Whatever follows the line containing "Select the 3개월 chart period" in the listing below should be printed exactly, along with that line itself.
◇ ◇ ◇ ◇ ◇
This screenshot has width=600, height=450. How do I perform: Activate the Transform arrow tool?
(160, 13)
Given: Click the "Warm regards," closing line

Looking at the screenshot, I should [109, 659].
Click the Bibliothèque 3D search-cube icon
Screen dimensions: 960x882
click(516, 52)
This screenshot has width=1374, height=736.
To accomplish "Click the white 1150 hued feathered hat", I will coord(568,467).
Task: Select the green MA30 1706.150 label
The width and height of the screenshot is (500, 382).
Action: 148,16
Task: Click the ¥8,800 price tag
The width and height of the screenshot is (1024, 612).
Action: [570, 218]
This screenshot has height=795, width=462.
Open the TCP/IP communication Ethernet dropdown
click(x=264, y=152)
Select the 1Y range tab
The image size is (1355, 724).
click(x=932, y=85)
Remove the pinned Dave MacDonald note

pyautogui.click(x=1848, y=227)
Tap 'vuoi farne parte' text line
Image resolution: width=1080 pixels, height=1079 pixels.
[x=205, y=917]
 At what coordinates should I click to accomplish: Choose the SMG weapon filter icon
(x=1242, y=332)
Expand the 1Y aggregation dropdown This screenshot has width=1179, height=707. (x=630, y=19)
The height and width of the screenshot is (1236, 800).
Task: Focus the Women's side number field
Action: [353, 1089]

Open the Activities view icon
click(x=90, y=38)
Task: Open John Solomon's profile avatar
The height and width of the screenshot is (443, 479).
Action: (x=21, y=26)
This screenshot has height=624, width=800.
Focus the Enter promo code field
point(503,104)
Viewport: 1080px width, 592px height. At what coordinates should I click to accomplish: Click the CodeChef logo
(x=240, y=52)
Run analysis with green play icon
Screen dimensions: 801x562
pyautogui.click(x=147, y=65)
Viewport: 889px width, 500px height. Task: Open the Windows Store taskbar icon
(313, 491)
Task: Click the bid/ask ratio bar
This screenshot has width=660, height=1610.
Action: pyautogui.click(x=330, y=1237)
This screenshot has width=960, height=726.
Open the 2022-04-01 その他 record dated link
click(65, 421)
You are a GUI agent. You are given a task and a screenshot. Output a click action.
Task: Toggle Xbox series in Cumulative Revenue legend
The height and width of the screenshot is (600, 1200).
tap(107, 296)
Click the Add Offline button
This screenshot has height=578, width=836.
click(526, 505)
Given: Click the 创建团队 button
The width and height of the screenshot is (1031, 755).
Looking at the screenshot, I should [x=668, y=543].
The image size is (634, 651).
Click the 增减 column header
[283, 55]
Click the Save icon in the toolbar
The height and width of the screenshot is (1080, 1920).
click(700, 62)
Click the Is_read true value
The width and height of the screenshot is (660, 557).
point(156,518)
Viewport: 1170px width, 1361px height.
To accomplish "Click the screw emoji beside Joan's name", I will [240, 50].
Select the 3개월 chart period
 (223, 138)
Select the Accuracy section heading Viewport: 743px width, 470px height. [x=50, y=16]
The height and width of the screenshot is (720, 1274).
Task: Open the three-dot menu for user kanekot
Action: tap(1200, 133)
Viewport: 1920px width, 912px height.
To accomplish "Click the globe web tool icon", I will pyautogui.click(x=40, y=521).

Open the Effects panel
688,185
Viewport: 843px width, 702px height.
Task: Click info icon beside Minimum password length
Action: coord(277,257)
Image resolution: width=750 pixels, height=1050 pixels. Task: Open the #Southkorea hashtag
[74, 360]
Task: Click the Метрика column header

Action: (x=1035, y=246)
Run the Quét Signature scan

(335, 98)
◇ ◇ ◇ ◇ ◇
RESPONSE TO THIS TASK:
Select the 3개월 chart period
 (223, 138)
Select the Accuracy section heading Viewport: 743px width, 470px height. [x=50, y=16]
The height and width of the screenshot is (720, 1274).
Task: Open the three-dot menu for user kanekot
Action: tap(1200, 133)
Viewport: 1920px width, 912px height.
To accomplish "Click the globe web tool icon", I will pyautogui.click(x=40, y=521).

Open the Effects panel
688,185
Viewport: 843px width, 702px height.
Task: Click info icon beside Minimum password length
Action: coord(277,257)
Image resolution: width=750 pixels, height=1050 pixels. Task: Open the #Southkorea hashtag
[74, 360]
Task: Click the Метрика column header

Action: (x=1035, y=246)
Run the Quét Signature scan

(335, 98)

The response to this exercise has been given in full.